On the Potential of Large Language Models to Solve Semantics-Aware Process Mining Tasks
Adrian Rebmann, Fabian David Schmidt, Goran Glavaš, Han van der Aa
TL;DR
This work investigates whether large language models can tackle semantics-aware process mining tasks by defining five tasks (semantic anomaly detection, semantic next activity prediction, and semantic discovery) and providing extensive benchmarking data derived from a corpus of process behaviors. It systematically compares in-context learning and supervised fine-tuning for open decoder LLMs (Llama-3 and Mistral-2) against encoder baselines (RoBERTa) and a rule-based semantic detector. The results show that out-of-the-box LLMs underperform, but task-specific fine-tuning yields strong performance across diverse processes and generations tasks, often surpassing encoder baselines.

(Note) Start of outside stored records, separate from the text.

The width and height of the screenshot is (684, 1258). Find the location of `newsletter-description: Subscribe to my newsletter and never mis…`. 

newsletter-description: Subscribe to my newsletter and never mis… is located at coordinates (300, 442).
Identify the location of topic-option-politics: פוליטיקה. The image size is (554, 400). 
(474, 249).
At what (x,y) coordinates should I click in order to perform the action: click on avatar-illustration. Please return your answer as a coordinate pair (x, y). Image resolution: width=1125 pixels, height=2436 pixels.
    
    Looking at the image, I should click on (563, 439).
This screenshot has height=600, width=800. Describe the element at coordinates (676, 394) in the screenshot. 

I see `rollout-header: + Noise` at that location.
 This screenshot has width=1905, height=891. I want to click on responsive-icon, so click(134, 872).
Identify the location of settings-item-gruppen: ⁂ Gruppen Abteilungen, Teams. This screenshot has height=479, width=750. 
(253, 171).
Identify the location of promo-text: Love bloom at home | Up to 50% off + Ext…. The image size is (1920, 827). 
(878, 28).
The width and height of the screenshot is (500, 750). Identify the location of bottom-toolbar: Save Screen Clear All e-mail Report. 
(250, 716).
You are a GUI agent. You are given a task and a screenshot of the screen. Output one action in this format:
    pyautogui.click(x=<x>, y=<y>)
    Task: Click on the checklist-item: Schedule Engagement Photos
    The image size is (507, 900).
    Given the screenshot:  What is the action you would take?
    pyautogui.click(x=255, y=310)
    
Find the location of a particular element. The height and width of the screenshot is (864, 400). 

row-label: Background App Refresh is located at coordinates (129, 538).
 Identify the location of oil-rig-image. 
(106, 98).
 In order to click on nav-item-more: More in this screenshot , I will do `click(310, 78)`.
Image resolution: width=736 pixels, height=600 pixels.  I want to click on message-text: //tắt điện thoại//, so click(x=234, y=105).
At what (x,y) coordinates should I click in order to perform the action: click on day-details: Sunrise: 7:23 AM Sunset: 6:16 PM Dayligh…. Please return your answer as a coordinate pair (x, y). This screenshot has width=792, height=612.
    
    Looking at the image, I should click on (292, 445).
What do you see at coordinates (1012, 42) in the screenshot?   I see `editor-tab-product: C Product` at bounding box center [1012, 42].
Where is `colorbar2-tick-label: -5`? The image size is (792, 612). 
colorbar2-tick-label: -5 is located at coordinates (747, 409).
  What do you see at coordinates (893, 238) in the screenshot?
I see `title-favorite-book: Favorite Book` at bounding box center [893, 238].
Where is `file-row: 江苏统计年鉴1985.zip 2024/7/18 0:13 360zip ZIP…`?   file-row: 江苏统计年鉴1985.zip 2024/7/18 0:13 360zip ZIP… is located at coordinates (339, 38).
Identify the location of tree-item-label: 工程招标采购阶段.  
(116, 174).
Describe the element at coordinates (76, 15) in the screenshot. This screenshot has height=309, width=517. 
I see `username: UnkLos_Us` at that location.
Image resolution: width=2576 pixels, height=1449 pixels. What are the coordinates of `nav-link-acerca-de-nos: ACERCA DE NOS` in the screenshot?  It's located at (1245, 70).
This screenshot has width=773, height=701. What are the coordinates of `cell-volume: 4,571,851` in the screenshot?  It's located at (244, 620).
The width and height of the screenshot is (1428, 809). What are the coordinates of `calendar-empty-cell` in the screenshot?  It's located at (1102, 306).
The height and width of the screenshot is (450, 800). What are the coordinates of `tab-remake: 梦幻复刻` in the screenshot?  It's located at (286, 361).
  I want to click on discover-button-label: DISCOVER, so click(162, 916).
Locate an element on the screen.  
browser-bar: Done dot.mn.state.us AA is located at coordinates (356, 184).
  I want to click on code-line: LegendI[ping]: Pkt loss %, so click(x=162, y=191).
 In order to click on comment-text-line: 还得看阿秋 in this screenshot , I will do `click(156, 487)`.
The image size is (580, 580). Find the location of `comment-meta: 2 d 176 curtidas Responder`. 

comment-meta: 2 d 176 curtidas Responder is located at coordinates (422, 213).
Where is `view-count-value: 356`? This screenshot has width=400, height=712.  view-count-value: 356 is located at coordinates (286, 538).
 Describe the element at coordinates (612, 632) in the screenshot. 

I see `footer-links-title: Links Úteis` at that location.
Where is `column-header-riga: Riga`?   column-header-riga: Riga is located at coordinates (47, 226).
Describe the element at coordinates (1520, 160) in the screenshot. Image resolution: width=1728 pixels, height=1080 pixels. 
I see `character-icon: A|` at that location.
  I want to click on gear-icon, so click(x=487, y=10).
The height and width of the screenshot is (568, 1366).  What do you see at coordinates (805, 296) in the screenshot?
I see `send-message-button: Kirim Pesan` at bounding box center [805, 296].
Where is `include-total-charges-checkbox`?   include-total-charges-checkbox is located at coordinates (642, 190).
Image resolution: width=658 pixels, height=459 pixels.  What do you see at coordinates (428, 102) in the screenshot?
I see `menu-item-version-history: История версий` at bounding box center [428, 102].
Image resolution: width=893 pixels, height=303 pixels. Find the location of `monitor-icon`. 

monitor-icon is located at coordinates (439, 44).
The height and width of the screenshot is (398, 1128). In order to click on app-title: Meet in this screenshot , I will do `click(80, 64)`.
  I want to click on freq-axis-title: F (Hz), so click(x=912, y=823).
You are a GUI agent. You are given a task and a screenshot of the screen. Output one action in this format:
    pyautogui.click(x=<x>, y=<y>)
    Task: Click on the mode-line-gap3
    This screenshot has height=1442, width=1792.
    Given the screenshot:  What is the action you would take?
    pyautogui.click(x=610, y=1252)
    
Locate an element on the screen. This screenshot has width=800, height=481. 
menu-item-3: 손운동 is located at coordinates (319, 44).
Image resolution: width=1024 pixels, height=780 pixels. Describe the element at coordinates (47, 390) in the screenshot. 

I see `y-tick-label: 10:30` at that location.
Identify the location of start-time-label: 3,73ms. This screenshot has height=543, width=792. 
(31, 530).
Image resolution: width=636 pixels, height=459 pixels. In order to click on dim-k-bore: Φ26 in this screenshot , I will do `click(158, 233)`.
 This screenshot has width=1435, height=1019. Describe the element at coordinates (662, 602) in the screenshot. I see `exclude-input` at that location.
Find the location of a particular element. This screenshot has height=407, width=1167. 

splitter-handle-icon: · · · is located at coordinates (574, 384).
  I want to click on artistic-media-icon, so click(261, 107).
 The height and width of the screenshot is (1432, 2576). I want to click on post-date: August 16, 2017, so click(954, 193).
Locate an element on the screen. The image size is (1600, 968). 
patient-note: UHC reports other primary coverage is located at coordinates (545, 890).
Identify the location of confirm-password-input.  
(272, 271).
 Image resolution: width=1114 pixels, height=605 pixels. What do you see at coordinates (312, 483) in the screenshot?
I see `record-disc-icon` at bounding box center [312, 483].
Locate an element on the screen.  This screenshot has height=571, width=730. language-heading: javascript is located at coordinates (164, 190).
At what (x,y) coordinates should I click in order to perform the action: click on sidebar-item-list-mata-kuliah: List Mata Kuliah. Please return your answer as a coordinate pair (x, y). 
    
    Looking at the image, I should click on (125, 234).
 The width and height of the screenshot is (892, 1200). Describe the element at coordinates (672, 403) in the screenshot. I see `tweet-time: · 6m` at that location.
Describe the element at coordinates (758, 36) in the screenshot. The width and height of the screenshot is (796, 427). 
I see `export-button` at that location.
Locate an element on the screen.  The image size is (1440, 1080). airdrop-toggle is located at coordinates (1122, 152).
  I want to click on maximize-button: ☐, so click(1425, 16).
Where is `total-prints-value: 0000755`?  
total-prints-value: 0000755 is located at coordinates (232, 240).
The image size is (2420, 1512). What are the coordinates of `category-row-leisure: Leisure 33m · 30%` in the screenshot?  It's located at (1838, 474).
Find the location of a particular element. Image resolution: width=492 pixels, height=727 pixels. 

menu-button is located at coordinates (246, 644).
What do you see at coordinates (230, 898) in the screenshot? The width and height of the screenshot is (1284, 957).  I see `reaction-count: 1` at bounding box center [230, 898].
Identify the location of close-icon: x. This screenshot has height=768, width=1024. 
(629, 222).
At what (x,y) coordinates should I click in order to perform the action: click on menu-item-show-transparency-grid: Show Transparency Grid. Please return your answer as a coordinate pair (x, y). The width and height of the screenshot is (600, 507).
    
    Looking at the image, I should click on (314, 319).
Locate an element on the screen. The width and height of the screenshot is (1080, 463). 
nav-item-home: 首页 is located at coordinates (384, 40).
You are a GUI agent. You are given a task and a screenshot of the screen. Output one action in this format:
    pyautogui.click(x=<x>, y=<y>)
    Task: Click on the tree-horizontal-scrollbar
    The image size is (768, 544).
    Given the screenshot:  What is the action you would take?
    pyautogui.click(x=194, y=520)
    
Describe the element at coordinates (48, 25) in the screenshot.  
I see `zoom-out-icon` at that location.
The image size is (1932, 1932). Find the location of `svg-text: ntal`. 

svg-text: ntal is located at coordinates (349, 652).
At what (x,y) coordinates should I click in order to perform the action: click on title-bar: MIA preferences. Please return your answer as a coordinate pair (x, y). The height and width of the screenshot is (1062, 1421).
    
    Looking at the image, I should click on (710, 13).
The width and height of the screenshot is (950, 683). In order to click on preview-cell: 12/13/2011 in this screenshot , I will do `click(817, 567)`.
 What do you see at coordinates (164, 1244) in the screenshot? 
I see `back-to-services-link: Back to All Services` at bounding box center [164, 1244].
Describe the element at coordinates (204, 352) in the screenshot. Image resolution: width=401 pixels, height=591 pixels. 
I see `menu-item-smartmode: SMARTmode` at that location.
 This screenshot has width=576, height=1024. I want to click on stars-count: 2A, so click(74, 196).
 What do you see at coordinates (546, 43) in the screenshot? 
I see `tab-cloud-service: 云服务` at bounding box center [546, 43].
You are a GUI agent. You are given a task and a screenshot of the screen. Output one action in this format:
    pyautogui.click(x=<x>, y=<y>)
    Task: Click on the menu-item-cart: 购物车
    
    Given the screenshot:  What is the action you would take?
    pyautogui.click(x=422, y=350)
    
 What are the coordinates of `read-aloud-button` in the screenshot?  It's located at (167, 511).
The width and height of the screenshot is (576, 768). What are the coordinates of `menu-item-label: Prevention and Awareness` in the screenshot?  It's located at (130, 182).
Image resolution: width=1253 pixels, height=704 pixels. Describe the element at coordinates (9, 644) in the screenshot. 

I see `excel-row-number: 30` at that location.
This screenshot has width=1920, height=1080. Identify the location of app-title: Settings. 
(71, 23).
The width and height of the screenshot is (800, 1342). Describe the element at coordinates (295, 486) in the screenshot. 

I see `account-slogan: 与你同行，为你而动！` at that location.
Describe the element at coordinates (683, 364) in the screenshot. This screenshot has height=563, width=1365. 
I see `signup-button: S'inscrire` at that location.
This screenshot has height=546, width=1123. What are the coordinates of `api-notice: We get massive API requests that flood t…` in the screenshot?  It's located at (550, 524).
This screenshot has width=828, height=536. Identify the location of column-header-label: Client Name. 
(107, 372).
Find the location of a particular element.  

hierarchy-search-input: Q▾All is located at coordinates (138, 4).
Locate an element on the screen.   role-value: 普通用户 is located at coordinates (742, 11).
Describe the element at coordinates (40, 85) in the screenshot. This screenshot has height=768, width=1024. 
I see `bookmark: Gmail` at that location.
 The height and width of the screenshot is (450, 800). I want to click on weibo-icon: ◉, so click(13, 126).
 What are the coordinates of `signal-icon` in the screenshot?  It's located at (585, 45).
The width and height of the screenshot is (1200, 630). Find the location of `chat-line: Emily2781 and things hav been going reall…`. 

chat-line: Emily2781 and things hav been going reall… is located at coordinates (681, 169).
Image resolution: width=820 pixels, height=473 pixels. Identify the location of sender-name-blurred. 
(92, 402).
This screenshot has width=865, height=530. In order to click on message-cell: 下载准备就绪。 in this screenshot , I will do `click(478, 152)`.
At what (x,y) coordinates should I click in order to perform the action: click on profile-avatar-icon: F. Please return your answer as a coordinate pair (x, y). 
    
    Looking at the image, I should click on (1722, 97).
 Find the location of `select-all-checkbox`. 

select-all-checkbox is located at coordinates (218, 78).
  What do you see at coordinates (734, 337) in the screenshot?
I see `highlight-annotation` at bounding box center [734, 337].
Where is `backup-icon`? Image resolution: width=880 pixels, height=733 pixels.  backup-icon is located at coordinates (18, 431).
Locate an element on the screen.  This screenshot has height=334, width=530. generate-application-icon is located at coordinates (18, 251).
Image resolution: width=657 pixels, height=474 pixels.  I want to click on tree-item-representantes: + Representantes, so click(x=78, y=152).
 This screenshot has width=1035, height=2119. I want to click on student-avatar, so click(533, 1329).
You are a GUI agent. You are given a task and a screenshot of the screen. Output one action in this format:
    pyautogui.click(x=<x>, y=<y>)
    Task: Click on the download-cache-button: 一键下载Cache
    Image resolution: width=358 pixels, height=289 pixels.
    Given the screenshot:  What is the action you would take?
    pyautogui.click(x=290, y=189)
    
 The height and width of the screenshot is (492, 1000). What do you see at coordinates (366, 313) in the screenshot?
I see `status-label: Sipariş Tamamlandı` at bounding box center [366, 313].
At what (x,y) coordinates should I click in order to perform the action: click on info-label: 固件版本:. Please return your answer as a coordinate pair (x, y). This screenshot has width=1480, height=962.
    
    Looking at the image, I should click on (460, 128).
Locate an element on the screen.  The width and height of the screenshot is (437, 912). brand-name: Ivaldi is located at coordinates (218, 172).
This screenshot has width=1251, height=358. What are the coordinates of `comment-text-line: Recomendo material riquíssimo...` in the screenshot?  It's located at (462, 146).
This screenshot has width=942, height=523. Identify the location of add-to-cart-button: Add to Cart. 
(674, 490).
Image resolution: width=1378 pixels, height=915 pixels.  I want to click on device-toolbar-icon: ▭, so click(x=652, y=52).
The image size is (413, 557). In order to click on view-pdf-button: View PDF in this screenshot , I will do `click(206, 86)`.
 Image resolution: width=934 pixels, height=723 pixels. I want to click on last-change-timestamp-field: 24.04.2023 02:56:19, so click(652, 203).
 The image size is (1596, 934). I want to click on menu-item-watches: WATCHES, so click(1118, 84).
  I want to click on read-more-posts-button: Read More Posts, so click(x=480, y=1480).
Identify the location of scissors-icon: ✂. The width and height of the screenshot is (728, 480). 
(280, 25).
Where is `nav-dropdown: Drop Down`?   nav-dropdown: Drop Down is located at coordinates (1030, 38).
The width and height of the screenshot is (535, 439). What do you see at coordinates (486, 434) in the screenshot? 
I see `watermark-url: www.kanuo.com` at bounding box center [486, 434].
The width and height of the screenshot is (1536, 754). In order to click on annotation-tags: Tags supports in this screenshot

The findings highlight the potential of combining semantic reasoning from LLMs with traditional process mining techniques and point to future work on broader data, integration with existing methods, and the development of a Large Process Model. These insights have practical implications for improving semantics-aware analyses such as discovery, anomaly detection, and next-action predictions in real-world processes.
Abstract
Large language models (LLMs) have shown to be valuable tools for tackling process mining tasks. Existing studies report on their capability to support various data-driven process analyses and even, to some extent, that they are able to reason about how processes work. This reasoning ability suggests that there is potential for LLMs to tackle semantics-aware process mining tasks, which are tasks that rely on an understanding of the meaning of activities and their relationships. Examples of these include process discovery, where the meaning of activities can indicate their dependency, whereas in anomaly detection the meaning can be used to recognize process behavior that is abnormal. In this paper, we systematically explore the capabilities of LLMs for such tasks. Unlike prior work, which largely evaluates LLMs in their default state, we investigate their utility through both in-context learning and supervised fine-tuning. Concretely, we define five process mining tasks requiring semantic understanding and provide extensive benchmarking datasets for evaluation. Our experiments reveal that while LLMs struggle with challenging process mining tasks when used out of the box or with minimal in-context examples, they achieve strong performance when fine-tuned for these tasks across a broad range of process types and industries.